Они расхохотались, а потом воцарилось неловкое молчание, за которым крылось ощущение бездонной пропасти, зияющей под туго натянутым канатом разговора. Клэр сидела рядом с ним, глядя на огонь, ее руки беспокойно перебирали складки халата, серебряное и золотое обручальные кольца вспыхивали искорками.
— Я позабочусь о ней, — пообещал Роджер. — Вы ведь знаете это правда?
Клэр кивнула, не глядя на него.
— Знаю, — тихо ответила она, и Роджер заметил дрожь ее поблескивающих на свету, влажных от слез ресниц.
Она порылась в кармане халата и достала длинный белый конверт.
— Вы сочтете меня ужасной трусихой, — сказала она, — да так оно и есть. Но я… я, откровенно говоря, наверное, не смогу… не смогу попрощаться с Бри.
Клэр не совладала с голосом, осеклась и протянула ему конверт.
— Я все написала для нее — все, что могла. Вы…
Роджер взял конверт, согретый теплом ее тела, и ему почему–то показалось, что ни в коем случае нельзя допустить, чтобы он остыл, прежде чем попадет в руки ее дочери. Он торопливо сунул конверт в нагрудный карман, почувствовав, как хрустнула сложившаяся бумага.
— Да, — ответил он, услышав собственный голос словно со стороны. — Значит, вы отправитесь…
— Рано, — закончила она, глубоко вдохнув. — До рассвета. Я договорилась, чтобы за мной заехала машина.
Ее руки нервно сцепились на коленях.
— Если я…
Она закусила губу, потом умоляюще посмотрела на Роджера.
— Я не знаю, понимаете, — сказала она. — Я не знаю, получится ли это у меня. Я очень боюсь. Боюсь идти. Боюсь не идти. Просто боюсь.
— Я тоже.
Роджер протянул руку, и она взяла ее. Они долго сидели молча, и он ощущал под пальцами легкий и быстрый пульс в ее запястье.
Клэр мягко сжала его руку и отпустила.
— Спасибо вам, Роджер.
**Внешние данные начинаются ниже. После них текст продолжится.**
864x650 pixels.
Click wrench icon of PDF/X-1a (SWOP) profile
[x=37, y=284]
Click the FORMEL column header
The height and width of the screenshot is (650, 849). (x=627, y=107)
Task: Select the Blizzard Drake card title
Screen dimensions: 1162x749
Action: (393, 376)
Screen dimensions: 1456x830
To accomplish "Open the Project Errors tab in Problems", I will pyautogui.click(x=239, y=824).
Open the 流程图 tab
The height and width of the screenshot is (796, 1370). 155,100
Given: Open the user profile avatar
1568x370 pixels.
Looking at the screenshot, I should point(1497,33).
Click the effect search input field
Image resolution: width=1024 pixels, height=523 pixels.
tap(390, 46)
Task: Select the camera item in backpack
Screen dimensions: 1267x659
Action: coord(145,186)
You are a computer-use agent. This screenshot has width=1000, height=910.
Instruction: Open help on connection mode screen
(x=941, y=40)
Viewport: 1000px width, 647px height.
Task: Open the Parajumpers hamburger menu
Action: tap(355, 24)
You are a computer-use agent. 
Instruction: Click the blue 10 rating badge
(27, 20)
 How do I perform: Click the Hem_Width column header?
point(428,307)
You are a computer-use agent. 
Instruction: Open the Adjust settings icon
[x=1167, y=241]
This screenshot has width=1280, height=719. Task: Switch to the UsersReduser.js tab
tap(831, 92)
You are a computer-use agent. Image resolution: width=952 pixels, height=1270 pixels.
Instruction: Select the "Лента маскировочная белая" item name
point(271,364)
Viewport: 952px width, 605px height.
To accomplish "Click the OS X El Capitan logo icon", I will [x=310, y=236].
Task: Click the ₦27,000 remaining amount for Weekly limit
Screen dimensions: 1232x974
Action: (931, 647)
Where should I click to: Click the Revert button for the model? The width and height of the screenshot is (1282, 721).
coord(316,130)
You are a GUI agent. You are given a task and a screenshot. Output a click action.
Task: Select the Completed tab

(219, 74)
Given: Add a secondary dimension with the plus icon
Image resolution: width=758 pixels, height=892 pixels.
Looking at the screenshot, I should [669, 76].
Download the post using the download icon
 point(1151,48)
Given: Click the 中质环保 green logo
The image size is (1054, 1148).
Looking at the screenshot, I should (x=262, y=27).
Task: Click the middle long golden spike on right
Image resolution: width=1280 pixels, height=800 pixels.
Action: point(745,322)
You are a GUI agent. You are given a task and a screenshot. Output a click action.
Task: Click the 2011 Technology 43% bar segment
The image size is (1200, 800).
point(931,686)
За все.
С этими словами она подалась к нему, коснулась его губ легким поцелуем, встала и вышла, растворившись в темноте холла, словно белый призрак, исчезающий вместе с кануном Дня всех святых. Некоторое время Роджер сидел один, продолжая ощущать ее теплое прикосновение на своей коже. Свеча в тыкве почти догорела. Воздух наполнился запахом свечного воска, а в угасавшем за прорезями пламени угадывались прощальные взгляды языческих богов.
КРЭГ–НА–ДУН
Раннее утро выдалось холодным и туманным, так что плащ пришелся весьма кстати. Прошло двадцать лет с тех пор, как я надевала нечто подобное, но в нынешнее время люди во что только не одеваются, и портной в Инвернессе, которому я заказала шерстяной плащ с капюшоном, не нашел в моем заказе ничего странного.
Я не отрывала глаз от тропы. Когда машина остановилась, чтобы высадить меня на дороге внизу, окутанная туманом вершина холма оставалась невидимой.